Segment Start: EXERCISE TEXT

It was first carried out in 1917, but since the 1950s both water-based and oil-based solutions was used.


"Over the past century, pregnancy rates among infertile women reportedly increased after their tubes had been flushed with either water or oil during this X-ray procedure. Until now, it has been unclear whether the type of solution used in the procedure was influencing the change in fertility," said Ben Mol, professor at the University of Adelaide.


For the study, the team compared the benefits of flushing the fallopian tubes with either an oil-based or water-based solution in 1,119 women.


The study showed clear benefits of oil-based solution, with nearly 40 per cent of infertile women achieving successful pregnancies within six months after the treatment as compared to 29 per cent of infertile women in the water group.


The procedure was found to be beneficial in particular for women who do not have any other treatable fertility symptoms, the researchers said.


"The rates of successful pregnancy were significantly higher in the oil-based group, and after only one treatment. This is an important outcome for women who would have had no other course of action other than to seek IVF treatment. It offers new hope to infertile couples," Mol stated.


The treatment comes without any known side-effects and also costs just a fraction of one cycle of IVF.


HSG has been overlooked in recent years partially because the mechanism for its success is not understood.


As per a report in IFLScience, Mol was conceived through the assistance of hysterosalpingography. His mother had to undergo a Lipiodol® HSG procedure after nine years of being considered infertile.


The research has been published in the New England Journal of Medicine.

Segment End: EXERCISE TEXT

WHAT TO WORK ON —
A) In the fertility article, transcribe everything from "It was first" down to "in 1,119 women.".
B) Decide whether each statement agrees with the fertility article, answering yes or no and quoting the deciding words: (i) The study compared oil-based and water-based solutions in 1,119 women. (ii) The treatment has several known side-effects. (iii) The mechanism behind the success of HSG is well understood.

Segment Start: DATA UNDER STUDY

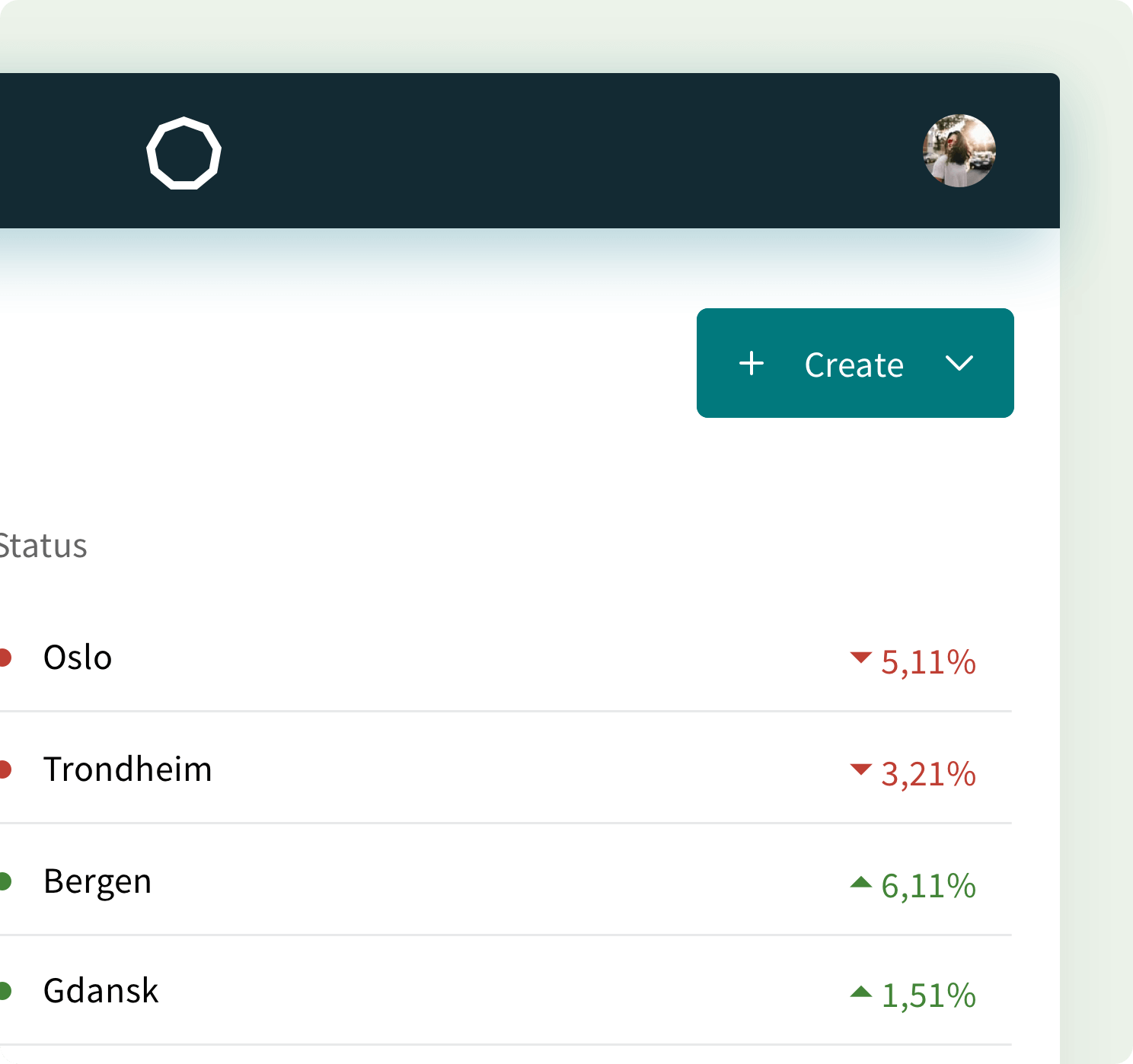Click the red status dot beside Trondheim
This screenshot has width=1133, height=1064.
[4, 769]
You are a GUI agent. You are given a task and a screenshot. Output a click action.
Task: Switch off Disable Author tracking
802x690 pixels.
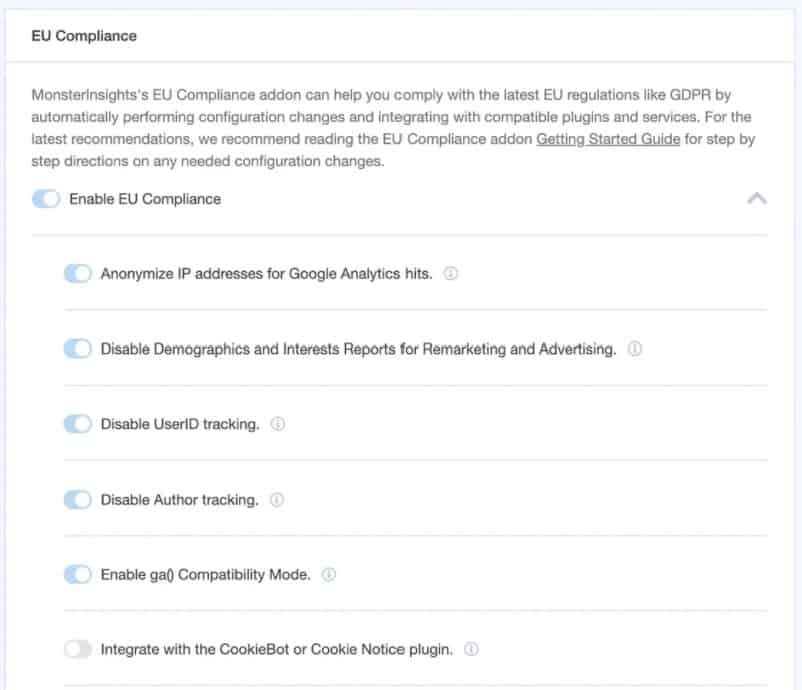[x=77, y=499]
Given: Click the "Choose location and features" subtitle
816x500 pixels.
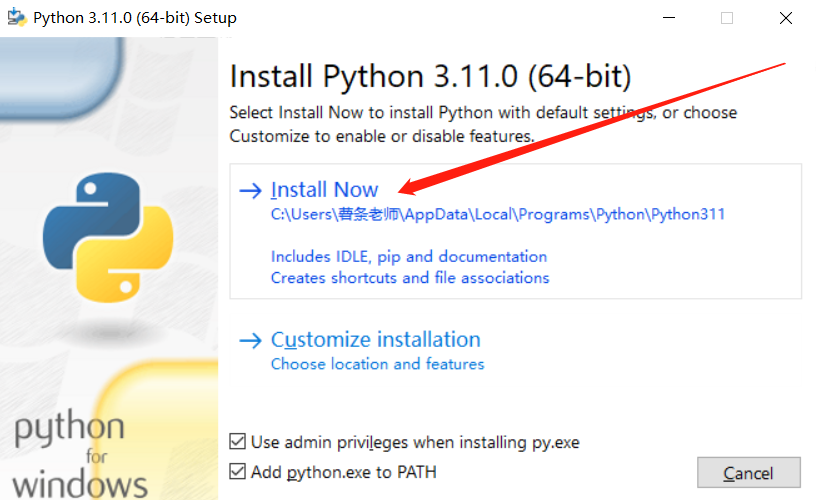Looking at the screenshot, I should point(377,364).
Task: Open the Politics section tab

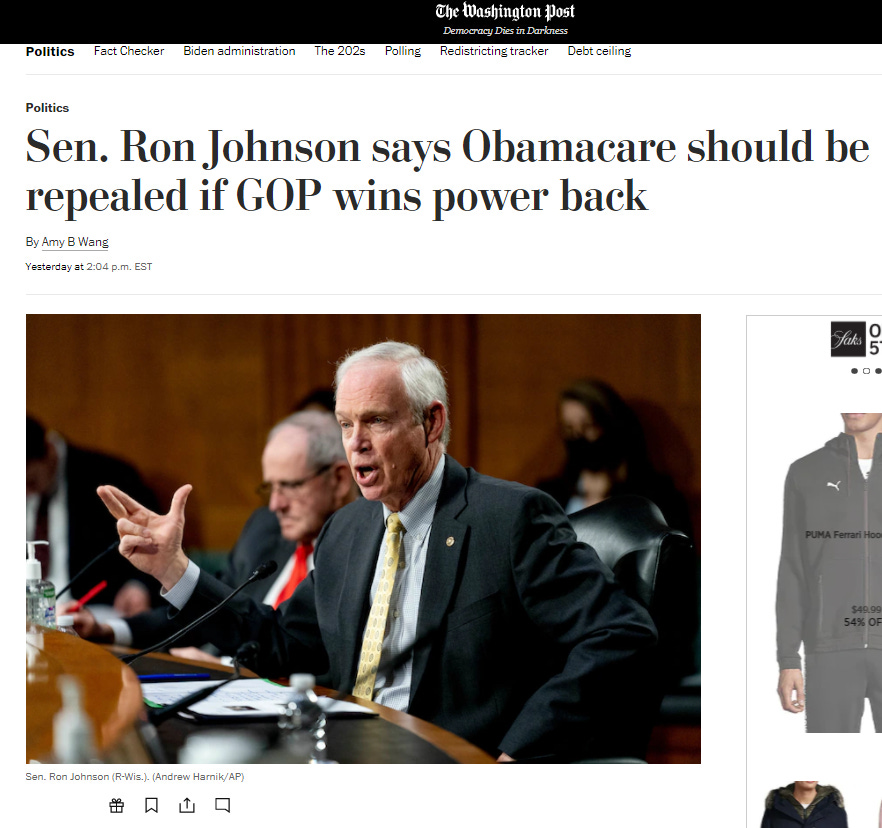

Segment End: DATA UNDER STUDY

RESULTS FOR EACH TASK —
A)
It was first carried out in 1917, but since the 1950s both water-based and oil-based solutions was used.


"Over the past century, pregnancy rates among infertile women reportedly increased after their tubes had been flushed with either water or oil during this X-ray procedure. Until now, it has been unclear whether the type of solution used in the procedure was influencing the change in fertility," said Ben Mol, professor at the University of Adelaide.


For the study, the team compared the benefits of flushing the fallopian tubes with either an oil-based or water-based solution in 1,119 women.

B)
(i) Yes: "the team compared the benefits of flushing the fallopian tubes with either an oil-based or water-based solution in 1,119 women"
(ii) No: "The treatment comes without any known side-effects"
(iii) No: "the mechanism for its success is not understood"